**Input data:**
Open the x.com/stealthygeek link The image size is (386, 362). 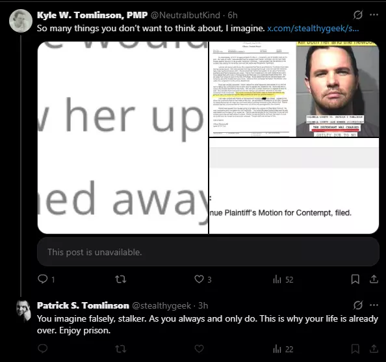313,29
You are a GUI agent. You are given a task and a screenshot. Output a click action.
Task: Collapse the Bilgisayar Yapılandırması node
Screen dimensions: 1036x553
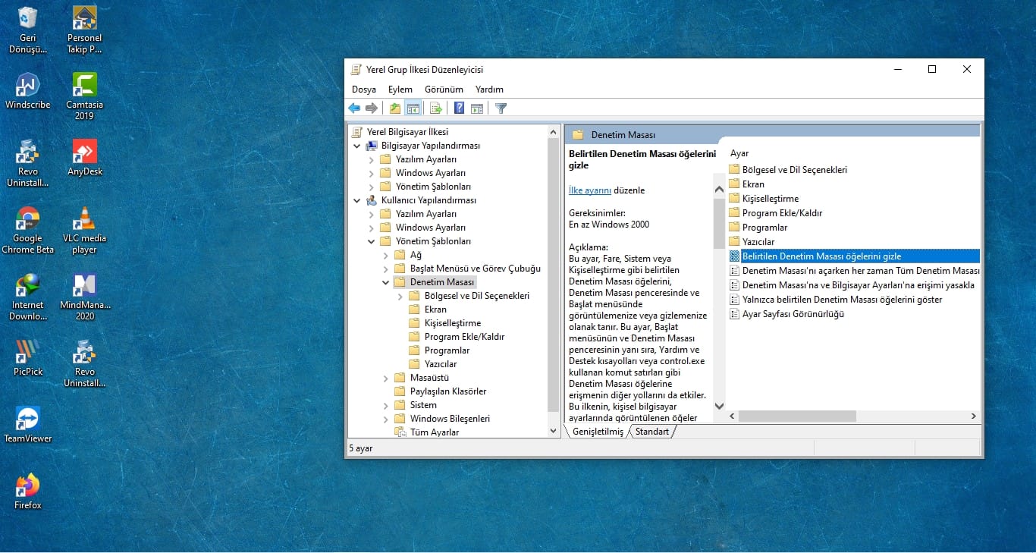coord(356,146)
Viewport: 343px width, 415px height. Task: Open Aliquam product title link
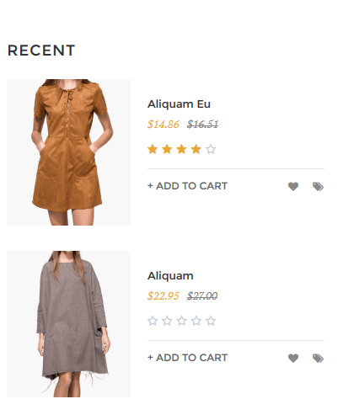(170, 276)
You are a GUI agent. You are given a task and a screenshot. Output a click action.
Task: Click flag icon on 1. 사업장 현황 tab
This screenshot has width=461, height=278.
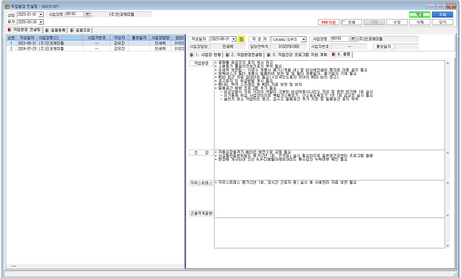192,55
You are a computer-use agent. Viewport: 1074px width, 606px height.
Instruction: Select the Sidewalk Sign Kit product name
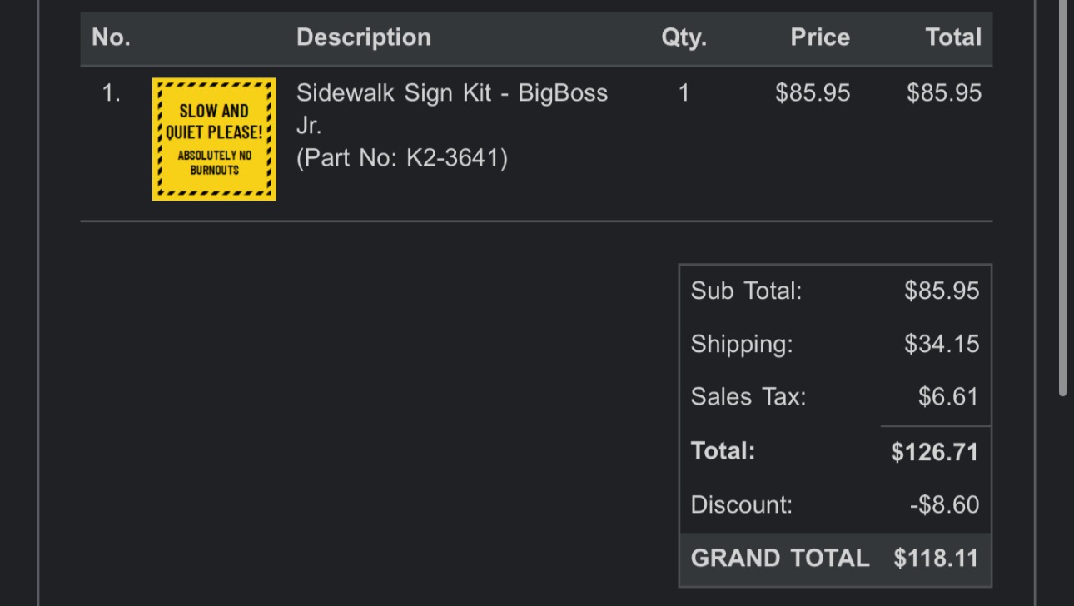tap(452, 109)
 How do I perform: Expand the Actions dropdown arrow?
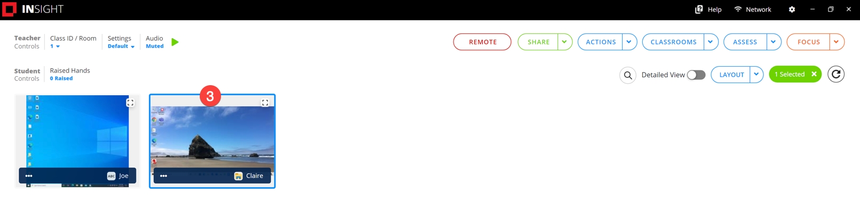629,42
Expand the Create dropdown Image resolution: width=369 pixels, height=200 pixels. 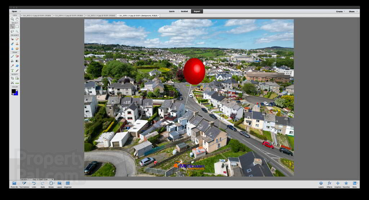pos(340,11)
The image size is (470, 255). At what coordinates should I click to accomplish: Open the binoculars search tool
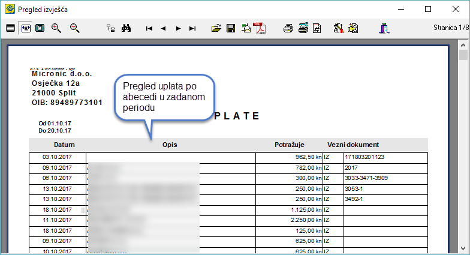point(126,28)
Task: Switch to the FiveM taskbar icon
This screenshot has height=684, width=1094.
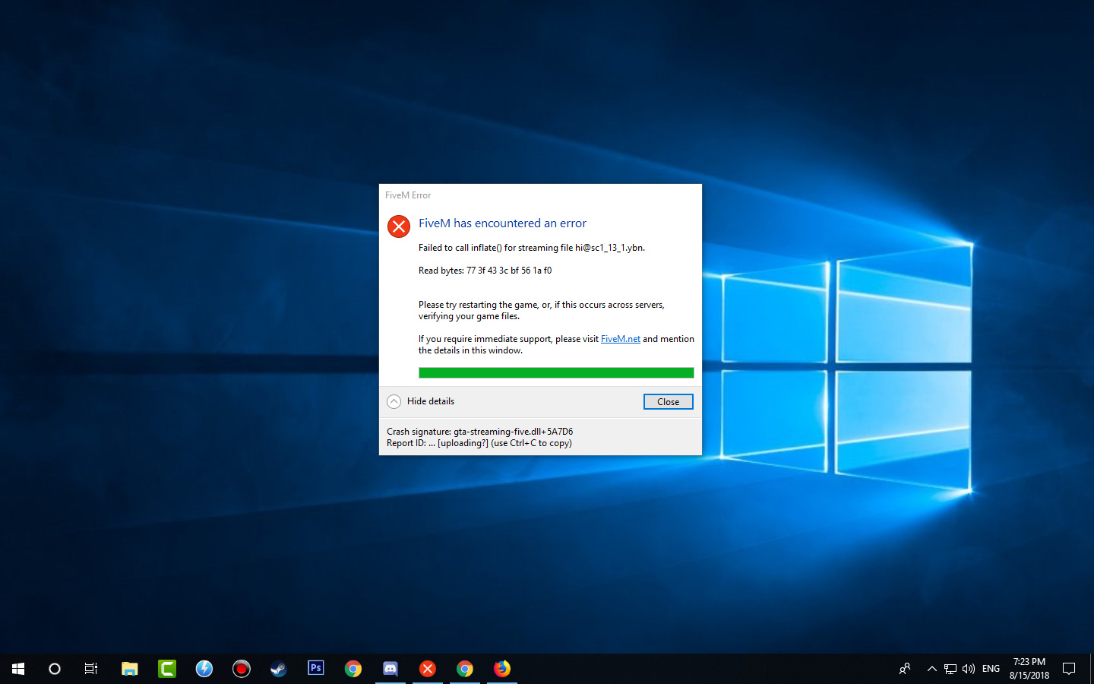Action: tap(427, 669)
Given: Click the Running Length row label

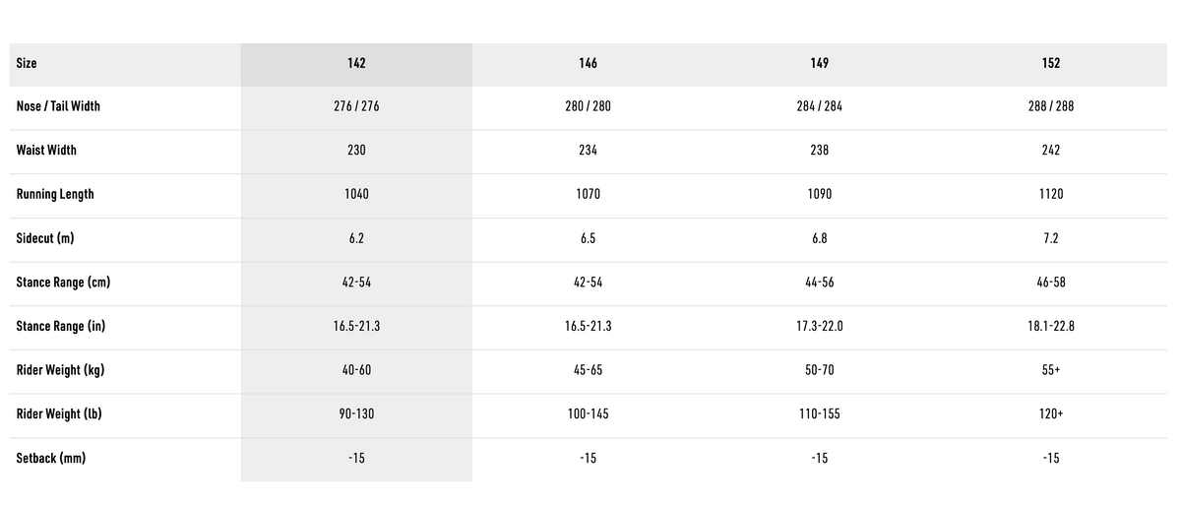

**Task objective:** The answer should be a bare number: how many lines of the material above include "icon".

**Problem solution:** 2